**Work to be completed**
Begin at the line containing "Click the Monthly Rent column header" and retype each line through the end of the records exactly. Include nothing else and no pictures.

Listed records section start

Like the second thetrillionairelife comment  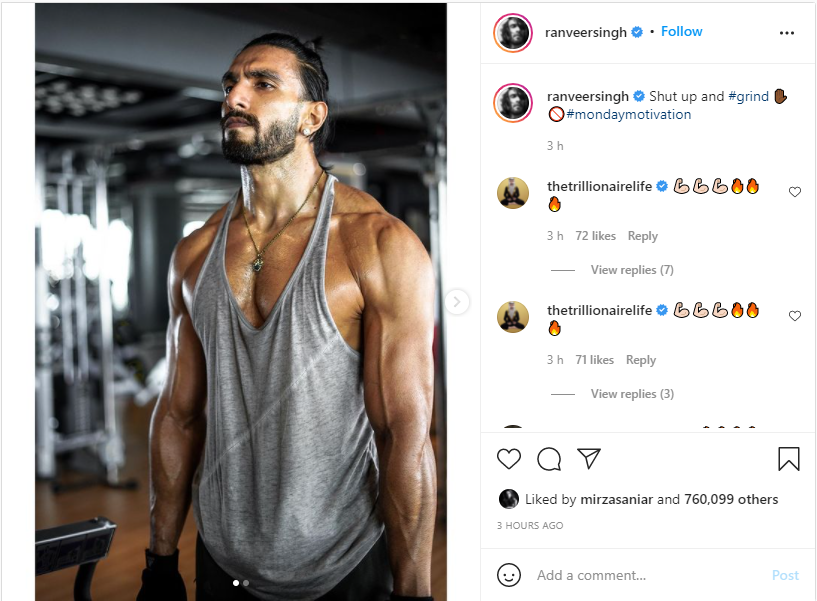coord(795,316)
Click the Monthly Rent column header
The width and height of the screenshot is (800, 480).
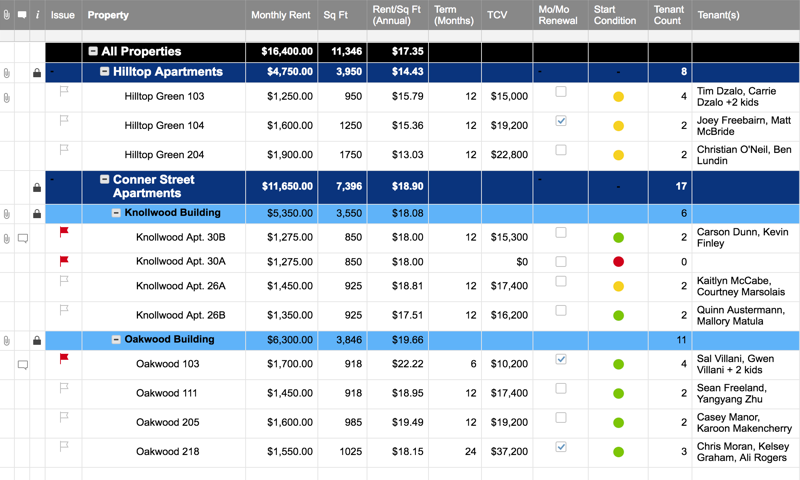click(x=281, y=15)
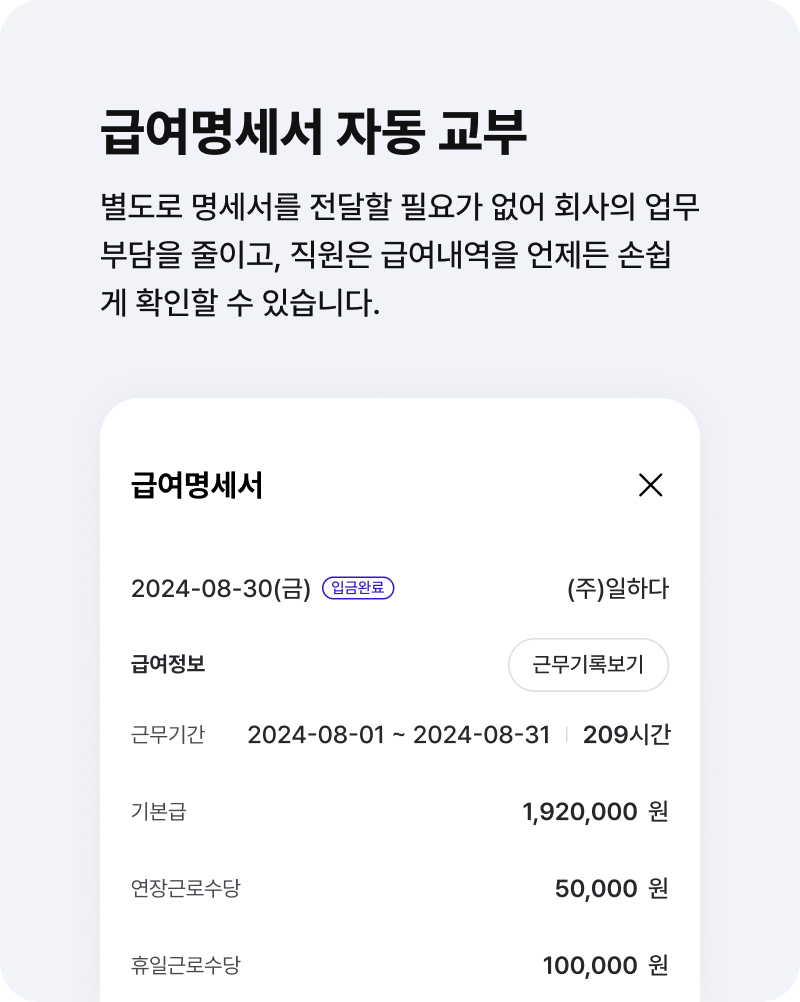Image resolution: width=800 pixels, height=1002 pixels.
Task: Click the 입금완료 status badge
Action: click(358, 588)
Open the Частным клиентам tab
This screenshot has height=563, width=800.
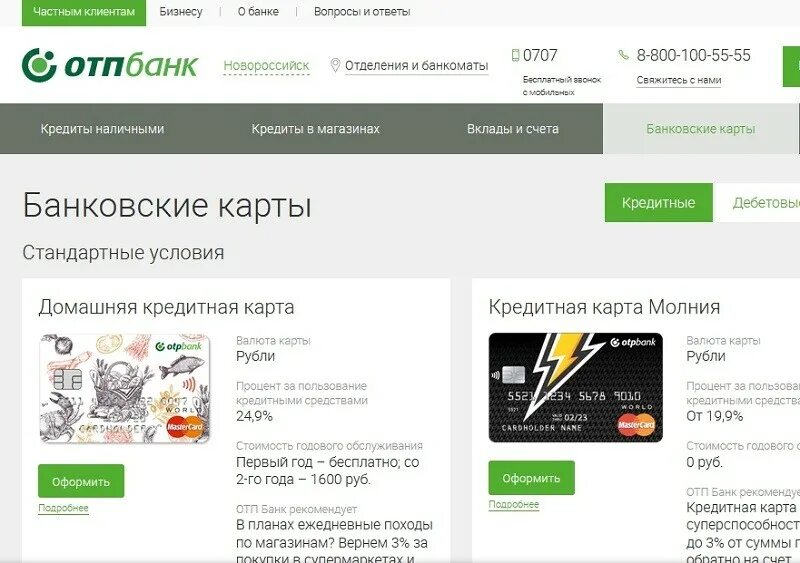(x=84, y=12)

Listed records section end

**Response to this exercise**
Click the Monthly Rent column header
The width and height of the screenshot is (800, 480).
click(x=281, y=15)
Image resolution: width=800 pixels, height=1002 pixels.
Task: Click the 입금완료 status badge
Action: click(358, 588)
Open the Частным клиентам tab
This screenshot has height=563, width=800.
(x=84, y=12)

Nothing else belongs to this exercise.